Go through the records and report each line in which the word "will" occurs.

☆ ☆ ☆

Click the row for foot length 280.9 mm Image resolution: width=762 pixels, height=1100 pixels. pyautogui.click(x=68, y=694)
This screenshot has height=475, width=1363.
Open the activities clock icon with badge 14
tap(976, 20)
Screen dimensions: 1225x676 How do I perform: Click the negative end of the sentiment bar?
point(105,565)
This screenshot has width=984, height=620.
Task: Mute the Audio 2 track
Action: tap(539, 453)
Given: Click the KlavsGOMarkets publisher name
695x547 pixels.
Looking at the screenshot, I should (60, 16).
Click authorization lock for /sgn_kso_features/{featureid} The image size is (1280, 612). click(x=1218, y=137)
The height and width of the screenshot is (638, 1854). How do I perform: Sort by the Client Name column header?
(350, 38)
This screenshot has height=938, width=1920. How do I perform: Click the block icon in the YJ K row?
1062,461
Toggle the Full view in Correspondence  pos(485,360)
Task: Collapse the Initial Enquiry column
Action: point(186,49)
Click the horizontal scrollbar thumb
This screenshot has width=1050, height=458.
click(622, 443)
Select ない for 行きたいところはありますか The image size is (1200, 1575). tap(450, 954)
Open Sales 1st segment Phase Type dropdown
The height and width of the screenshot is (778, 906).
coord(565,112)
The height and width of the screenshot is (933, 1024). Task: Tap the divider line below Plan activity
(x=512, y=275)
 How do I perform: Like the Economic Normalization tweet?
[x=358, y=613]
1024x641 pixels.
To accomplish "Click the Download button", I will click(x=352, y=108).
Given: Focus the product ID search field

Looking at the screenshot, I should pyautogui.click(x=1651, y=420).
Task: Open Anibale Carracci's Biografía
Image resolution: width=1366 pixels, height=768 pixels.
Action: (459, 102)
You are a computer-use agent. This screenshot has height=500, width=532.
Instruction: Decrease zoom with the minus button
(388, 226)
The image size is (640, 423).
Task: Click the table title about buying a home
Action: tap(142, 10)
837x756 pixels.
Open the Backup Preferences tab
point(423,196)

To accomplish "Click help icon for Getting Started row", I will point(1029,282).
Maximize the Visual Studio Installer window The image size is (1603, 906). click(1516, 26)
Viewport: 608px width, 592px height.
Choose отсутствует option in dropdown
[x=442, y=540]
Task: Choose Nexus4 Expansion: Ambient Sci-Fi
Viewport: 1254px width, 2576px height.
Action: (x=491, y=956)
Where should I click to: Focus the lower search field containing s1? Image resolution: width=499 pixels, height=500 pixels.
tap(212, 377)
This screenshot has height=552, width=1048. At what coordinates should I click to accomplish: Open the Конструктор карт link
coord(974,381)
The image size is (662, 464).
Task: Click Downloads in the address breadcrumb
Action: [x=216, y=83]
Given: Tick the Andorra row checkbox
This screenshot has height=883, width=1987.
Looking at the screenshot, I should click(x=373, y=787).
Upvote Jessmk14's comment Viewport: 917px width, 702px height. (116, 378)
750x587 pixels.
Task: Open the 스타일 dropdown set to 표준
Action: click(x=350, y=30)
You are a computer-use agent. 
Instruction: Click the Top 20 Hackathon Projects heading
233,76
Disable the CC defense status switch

☆ ☆ ☆

# Reply
To accomplish "Click the Download button", I will click(x=352, y=108).
To accomplish "Click help icon for Getting Started row", I will point(1029,282).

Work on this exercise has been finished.